Beja está no pódio dos distritos que mais reduziram insolvências

Apesar de ter sido um ano marcado pela recuperação da economia, em 2017 ainda entraram em insolvência 190 empresas no Alentejo. Ainda assim, Beja surge entre os três distritos portugueses que apresentam um decrescimento mais significativo de insolvências com uma variação homóloga de menos 37,8% face a 2016.

Autor :Roberto Dores

Fonte: Redacção Diário do SUL

20 Fevereiro 2018

Os dados são avançados pelo Observatório Racius (Estatísticas sobre o Mundo Empresarial em Portugal), confirmando os bons resultados que tinham sido revelados em meados do ano. Quantificando, Beja baixou as insolvências no distrito de 61 para 31 - depois das 55 de 2015 - enquanto Évora reduziu de 131 para 103. Há dois anos registava 128. Porém, Portalegre também seguiu a tendência, embora a uma escala menos representativa, baixando a lista de 62 insolvências em 2016 para as 56 este ano. Tinham sido 73 em 2015, segundo o histórico relevado pelas estatísticas

Já segundo a Iberinform, todos os sectores registaram um decréscimo de insolvências no ano passado, com as maiores variações a surgirem nas áreas da electricidade, gás e água (menos 18,5%), construção e obras públicas (redução de 17,4%), transportes (menos 15,7%) e comércio de veículos (quebra de 15,8%).

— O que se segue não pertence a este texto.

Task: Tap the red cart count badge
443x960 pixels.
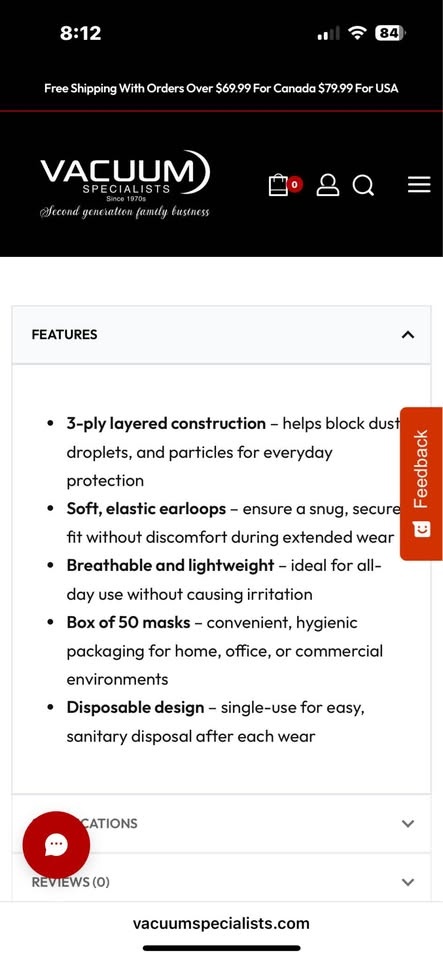Action: 295,184
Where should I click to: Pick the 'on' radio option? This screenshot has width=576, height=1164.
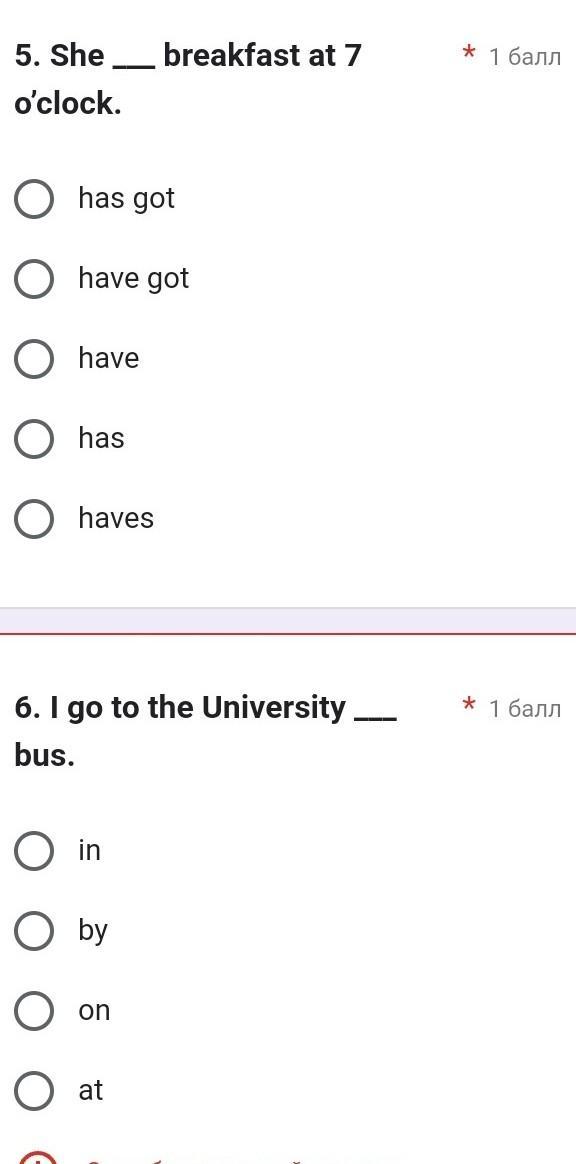point(34,1011)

É ainda o relatório do Observatório Racius que dá conta que em 2017 foram constituídas na região 1290 empresas, traduzindo mais 310 estabelecimentos face aos 980 que tinham sido constituídos em 2016. Beja chegou mesmo aos 523 registos, lideraram a estatística regional alentejana, enquanto Évora criou 486 empresas e Portalegre 281. Em comparação, em 2016, Beja atingiu as 338 empresas, seguindo-se Évora com 373 e Portalegre com 219.

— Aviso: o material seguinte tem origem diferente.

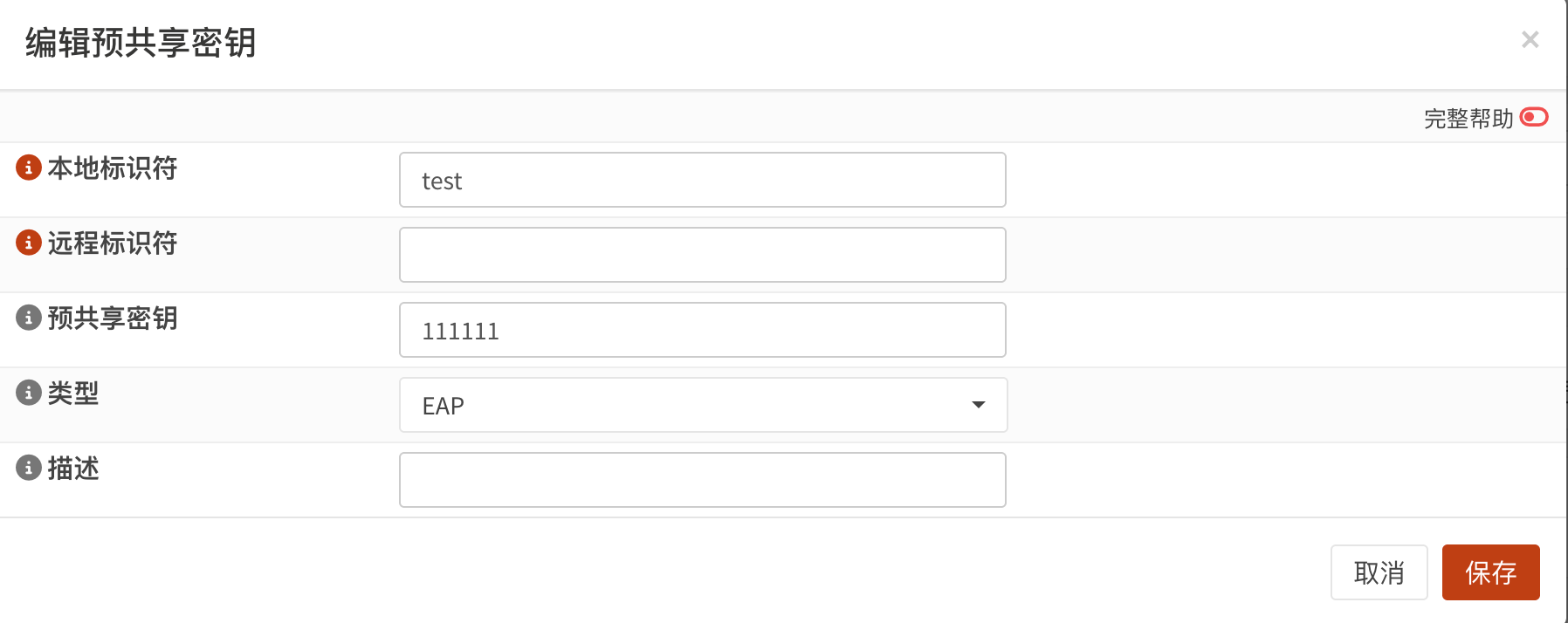The image size is (1568, 623).
Task: Click info icon next to 类型
Action: pyautogui.click(x=29, y=393)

Por setores, a maioria das insolvências no distrito de Évora atingiram o comércio por grosso, encerrando 20 empresas, enquanto outras 12 bateram com a porta no comércio a retalho. Os transportes terrestres viram desaparecer mais nove empresas. Quanto à evolução mensal, fevereiro foi o mês em que mais empresas entraram em processo de insolvência, num total de 25, seguindo-se os meses de junho e julho com 18. Abril e agosto foram os meses com menos registos, com apenas quatro.

No distrito de Beja é o comércio a retalho que surge à cabeça das insolvências (oito), seguindo-se a agricultura e produção animal com quatro empresas encerradas. O mês em que mais empresas entraram em processo de insolvência foi janeiro (sete), seguindo-se março (cinco) e junho e setembro (quatro).

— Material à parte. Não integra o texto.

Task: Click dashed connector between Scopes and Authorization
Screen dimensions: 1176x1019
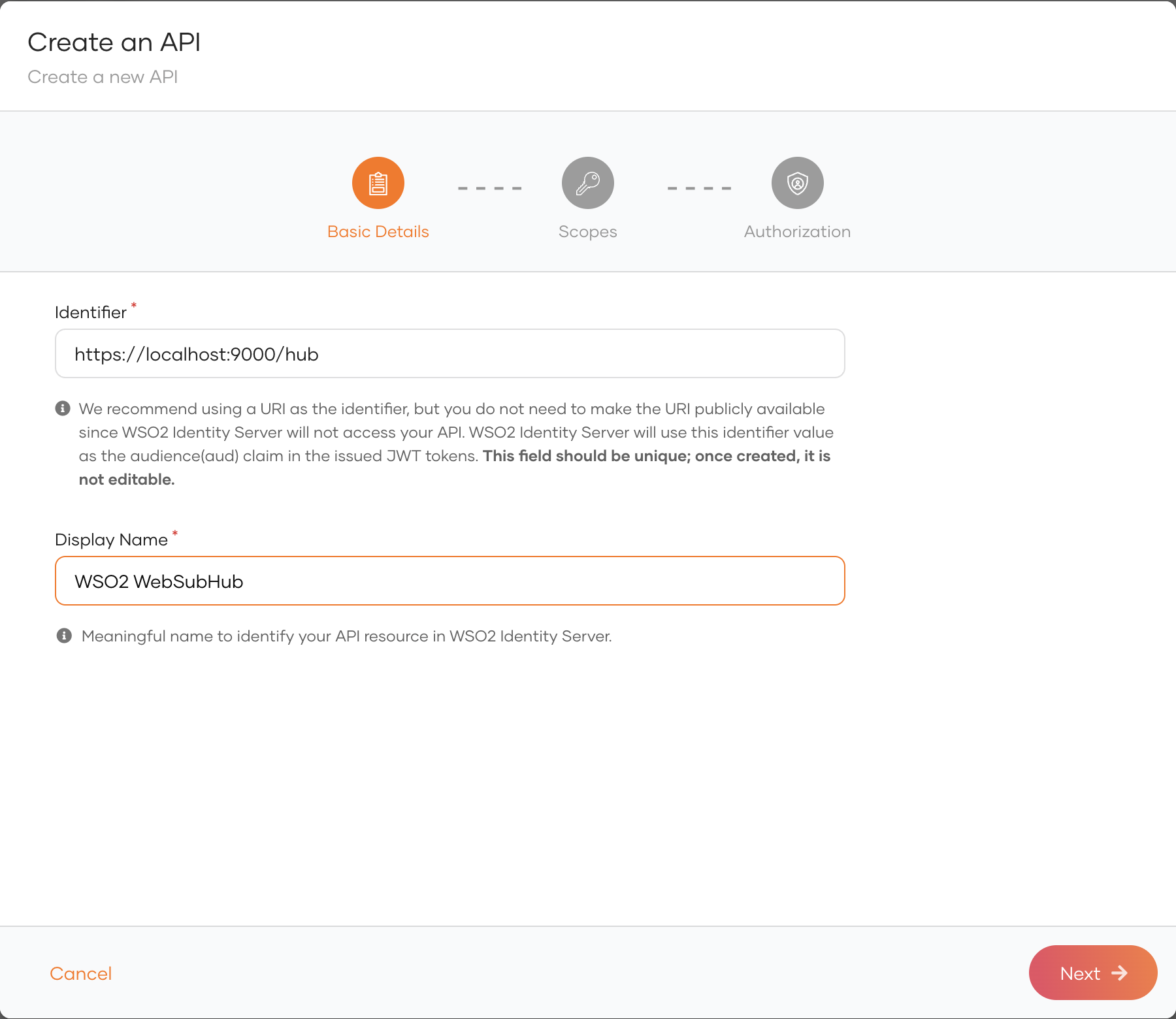Action: [699, 188]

Já em Portalegre também é o comércio a retalho que regista mais empresas insolventes, com um total de 11 processos, o que representa 23%, enquanto a promoção imobiliária também cai, sendo o segundo setor de atividade em maior quebra ao lado restauração e similares, ambos com seis processos. Pelo Norte Alentejo, fevereiro e março foram os dois meses mais afetados por insolvências (dez), seguindo-se junho e julho (nove), enquanto agosto assitiu ao maior abrandamento (quatro).

Ainda em termos setoriais, os setores de atividade que apresentam um decréscimo de insolvências com maior variação percentual em outubro foram a indústria extrativa (40%), comércio a retalho (28,6%) e agricultura, caça e pesca (25,9%).